Nesta semana, Juarez Saw Munduruku, cacique da aldeia Sawre Muybu, e Arnaldo Kaba Munduruku, cacique geral dos Munduruku, estão em Nova York denunciando estas mesmas questões em espaços da Organização das Nações Unidas (ONU).

Saúde indígena na pauta do Acampamento Terra Livre

Indígena participa do grupo temático sobre saúde. Foto: Mídia Ninja / MNI

No terceiro dia da 14ª edição do Acampamento Terra Livre, as lideranças indígenas se dividiram em seis grandes grupos de trabalho temáticos. O que debateu o tema da saúde indígena foi um dos mais numerosos e movimentados. Representantes de várias regiões também contaram suas realidades locais, demandas e reivindicações.

Uwira Xakriaba, presidente do Conselho Distrital de Saúde Indígena (Condisi) de Altamira, no Pará, relata que a ingerência política faz com que pessoas ocupem cargos estratégicos sem nenhum conhecimento da saúde indígena, apenas por apadrinhamento político.

“Coordenadores distritais escolhidos por deputados A ou B caem de paraquedas, não fazem seu trabalho de gestão e inviabilizam nosso trabalho de controle social. Esse é um entrave. A Secretaria Especial de Saúde Indígena (Sesai) precisaria ter autonomia”, reitera. “Nosso sistema devia trabalhar com prevenção e promoção da saúde, mas na verdade funciona como bombeiro apagando incêndio. Ela desarticula nossos modelos tradicionais de saúde”, afirma.

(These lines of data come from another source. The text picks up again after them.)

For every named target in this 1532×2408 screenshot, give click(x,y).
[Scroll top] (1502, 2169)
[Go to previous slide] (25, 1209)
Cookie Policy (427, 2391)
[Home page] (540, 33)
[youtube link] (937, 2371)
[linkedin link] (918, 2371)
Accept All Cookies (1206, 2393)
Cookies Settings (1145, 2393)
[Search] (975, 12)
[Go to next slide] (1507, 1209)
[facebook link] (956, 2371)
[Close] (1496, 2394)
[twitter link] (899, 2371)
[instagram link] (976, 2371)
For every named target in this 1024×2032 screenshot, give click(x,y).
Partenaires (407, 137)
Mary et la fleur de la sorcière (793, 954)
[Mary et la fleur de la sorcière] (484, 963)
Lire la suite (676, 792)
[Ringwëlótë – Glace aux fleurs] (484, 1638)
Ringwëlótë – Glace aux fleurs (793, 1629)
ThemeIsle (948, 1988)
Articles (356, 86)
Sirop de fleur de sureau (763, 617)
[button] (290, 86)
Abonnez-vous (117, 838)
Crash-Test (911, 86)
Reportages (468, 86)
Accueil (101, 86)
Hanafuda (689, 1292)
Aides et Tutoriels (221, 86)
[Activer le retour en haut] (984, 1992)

Para os participantes dos grupos, o maior desafio da política de recursos humanos da Sesai é viabilizar o apoio à capacitação dos profissionais indígenas. Eles também apontaram a necessidade de contratar e valorizar os profissionais indígenas indicados e residentes nas comunidades. Também foi colocada a importância de processos de seleção dos profissionais de forma diferenciada levando em consideração a cultura de cada povo.

Em outubro, o ministro da Saúde, Ricardo Barros, tentou promover alterações no subsistema de saúde sem consultar as populações indígenas. Poucos dias após publicar as portarias 1.907/16 e 2.141/16, teve de voltar atrás e revogá-las. As medidas retiravam a autonomia administrativa e financeira da Sesai e dos Distritos Sanitários Especiais Indígenas (DSEIs). A revogação ocorreu depois de um movimento nacional de resistência, com ocupação de DSEIs e rodovias.